_Tasks to perform:_
1. Duplicate the passage of the ordination report from "The Paris-based Eglises" up to and including "papal broadcasting station.".
2. Using the ordination report, say whether each statement agrees with it, answering yes or no and quoting the deciding words: (a) All seminaries in Vietnam were closed in 1975. (b) The Holy See and Vietnam have diplomatic relations. (c) Cardinal Sepe ordained 57 priests during his stay.

_Page:_
==*==

Michel Hoang Minh Hung and Joseph Nguyen Van Hien, who entered the seminary in 1964 and 1967, respectively, were ordained last Wednesday for the southern Diocese of Phan Thiet.
In 1975, the year the Communists took over South Vietnam, all seminaries in the country were closed.
The Paris-based Eglises d'Asie agency said the two priests' ordination came after both underwent "two years of theological recycling."
Vatican Radio referred to these two ordinations as "a step forward for the improvement of relations between the Catholic Church and the Vietnamese government."
"Another sign of relaxation and normalization was launched last December, during the visit to the country of Cardinal Crescenzio Sepe, prefect of the Vatican Congregation for the Evangelization of Peoples," added the papal broadcasting station.
"During his stay," it reported, "the cardinal ordained 57 priests, visited three ecclesiastical regions, held meetings with some bishops, and presided over the ceremony for the erection of the new Diocese of Ba Ria, with the installation of its first bishop, Monsignor Thomas Nguyên Van Trâm."
The Holy See and Vietnam do not enjoy diplomatic relations, but for some time they have been drawing closer.
The Phan Thiet Diocese has 1 million inhabitants, including 150,000 Catholics. It now has 82 priests.
About 6 million of Vietnam's 83 million inhabitants are Catholic.

==*==

_Provided records:_
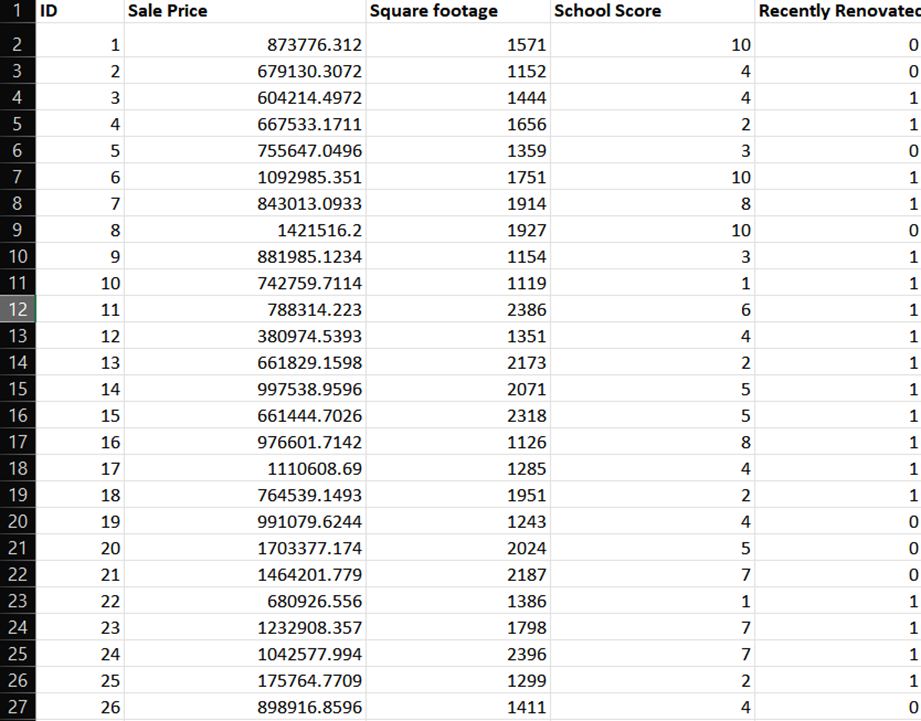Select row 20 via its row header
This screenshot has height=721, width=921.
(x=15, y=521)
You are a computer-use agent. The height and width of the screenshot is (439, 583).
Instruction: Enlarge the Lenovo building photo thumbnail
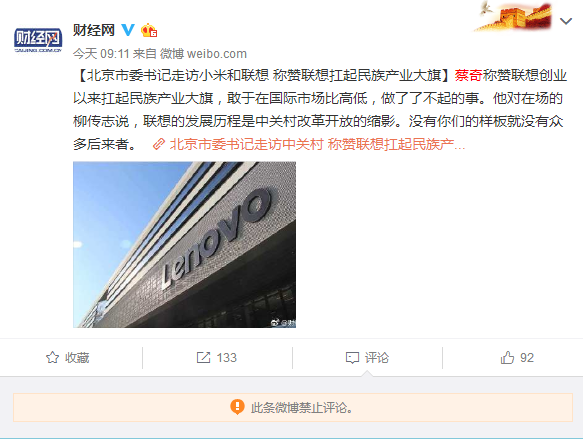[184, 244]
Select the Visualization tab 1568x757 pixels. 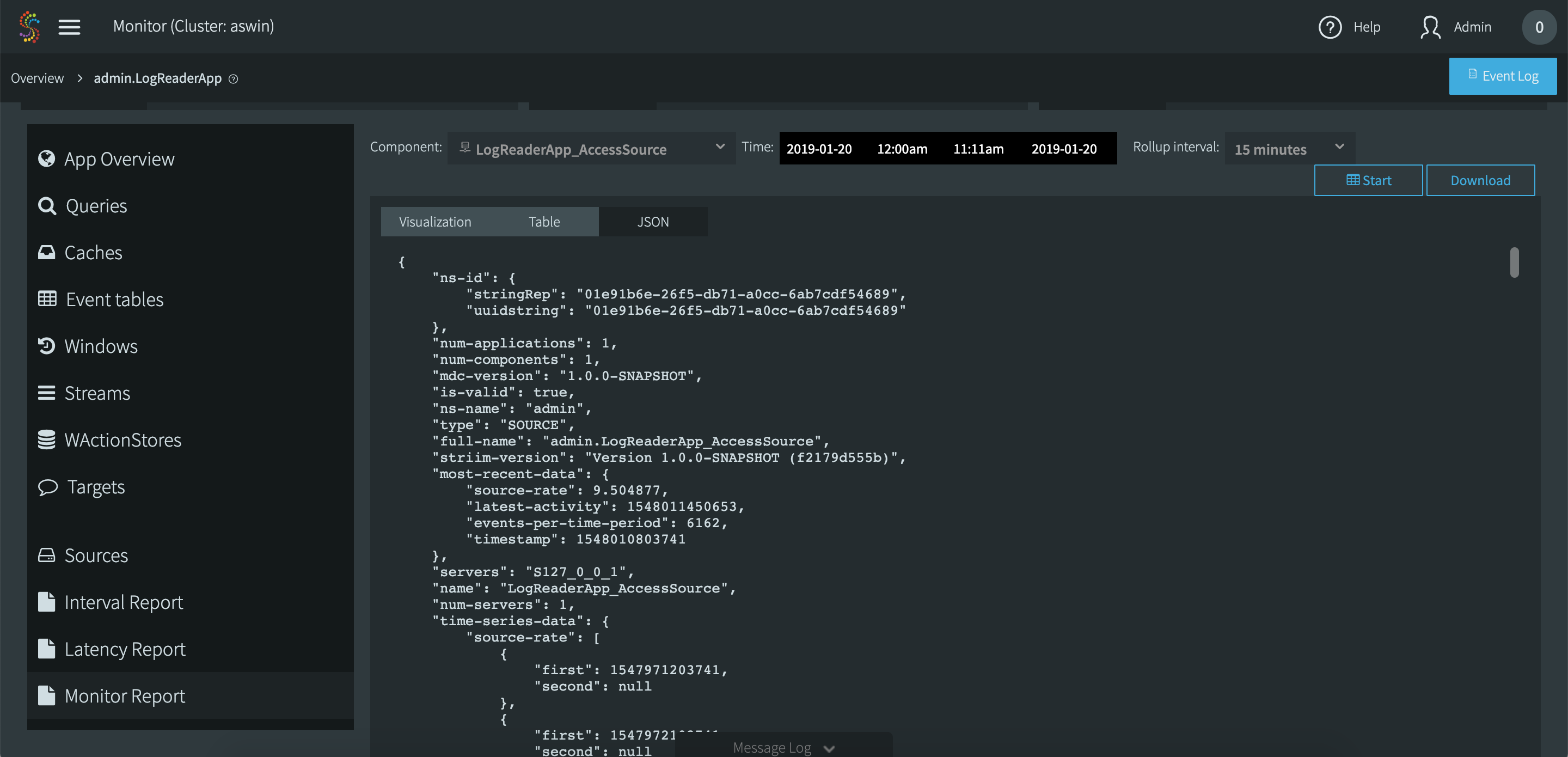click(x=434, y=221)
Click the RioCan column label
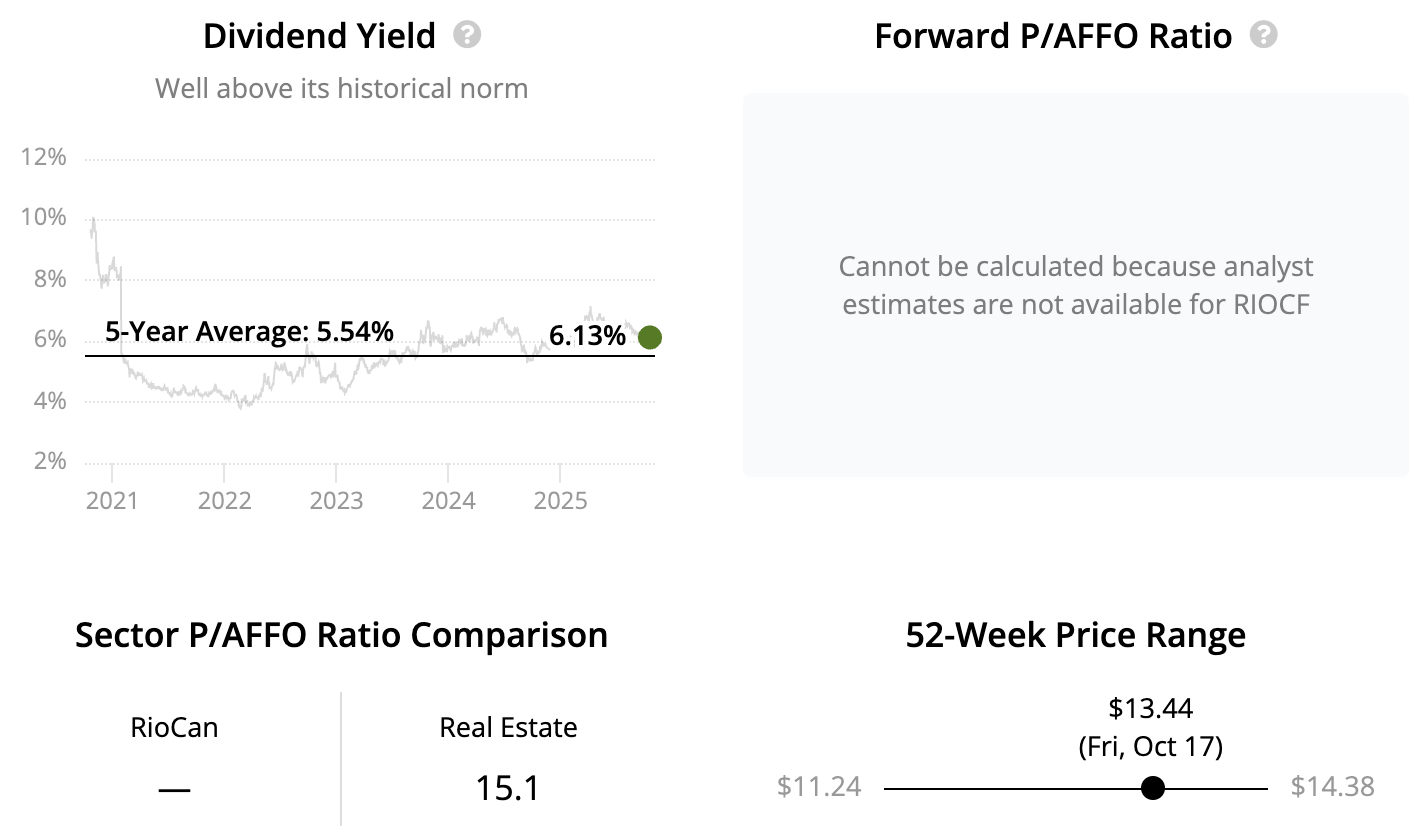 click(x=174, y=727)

==*==

_Outputs for the tasks:_
1.
The Paris-based Eglises d'Asie agency said the two priests' ordination came after both underwent "two years of theological recycling."
Vatican Radio referred to these two ordinations as "a step forward for the improvement of relations between the Catholic Church and the Vietnamese government."
"Another sign of relaxation and normalization was launched last December, during the visit to the country of Cardinal Crescenzio Sepe, prefect of the Vatican Congregation for the Evangelization of Peoples," added the papal broadcasting station.

2.
(a) Yes: "In 1975, the year the Communists took over South Vietnam, all seminaries in the country were closed."
(b) No: "The Holy See and Vietnam do not enjoy diplomatic relations"
(c) Yes: "the cardinal ordained 57 priests"